[SOURCE MATERIAL — start]

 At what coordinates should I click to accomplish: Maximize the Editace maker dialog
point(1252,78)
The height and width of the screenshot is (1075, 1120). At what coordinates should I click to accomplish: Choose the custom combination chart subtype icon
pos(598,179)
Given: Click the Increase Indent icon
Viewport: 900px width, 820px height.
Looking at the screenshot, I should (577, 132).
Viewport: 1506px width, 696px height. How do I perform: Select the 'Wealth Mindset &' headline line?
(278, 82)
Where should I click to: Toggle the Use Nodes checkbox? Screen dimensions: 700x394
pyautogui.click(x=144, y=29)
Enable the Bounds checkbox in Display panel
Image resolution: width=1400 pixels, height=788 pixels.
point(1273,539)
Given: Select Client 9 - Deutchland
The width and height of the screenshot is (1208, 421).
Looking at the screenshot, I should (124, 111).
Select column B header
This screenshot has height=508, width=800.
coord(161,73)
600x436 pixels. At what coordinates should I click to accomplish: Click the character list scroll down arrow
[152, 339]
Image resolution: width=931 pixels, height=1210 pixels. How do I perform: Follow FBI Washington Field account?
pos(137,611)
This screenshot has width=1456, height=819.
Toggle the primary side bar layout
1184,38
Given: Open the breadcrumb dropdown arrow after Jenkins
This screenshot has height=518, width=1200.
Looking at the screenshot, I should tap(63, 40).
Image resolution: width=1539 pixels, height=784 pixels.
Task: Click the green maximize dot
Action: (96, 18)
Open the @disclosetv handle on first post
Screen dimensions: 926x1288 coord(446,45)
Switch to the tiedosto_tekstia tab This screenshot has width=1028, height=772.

[SOURCE MATERIAL — finish]

**PROMPT:**
Your response should contain each line of the listing in which the word "Given" occurs.

**TASK SOLUTION:**
Given: Click the Increase Indent icon
Given: Select Client 9 - Deutchland
Given: Open the breadcrumb dropdown arrow after Jenkins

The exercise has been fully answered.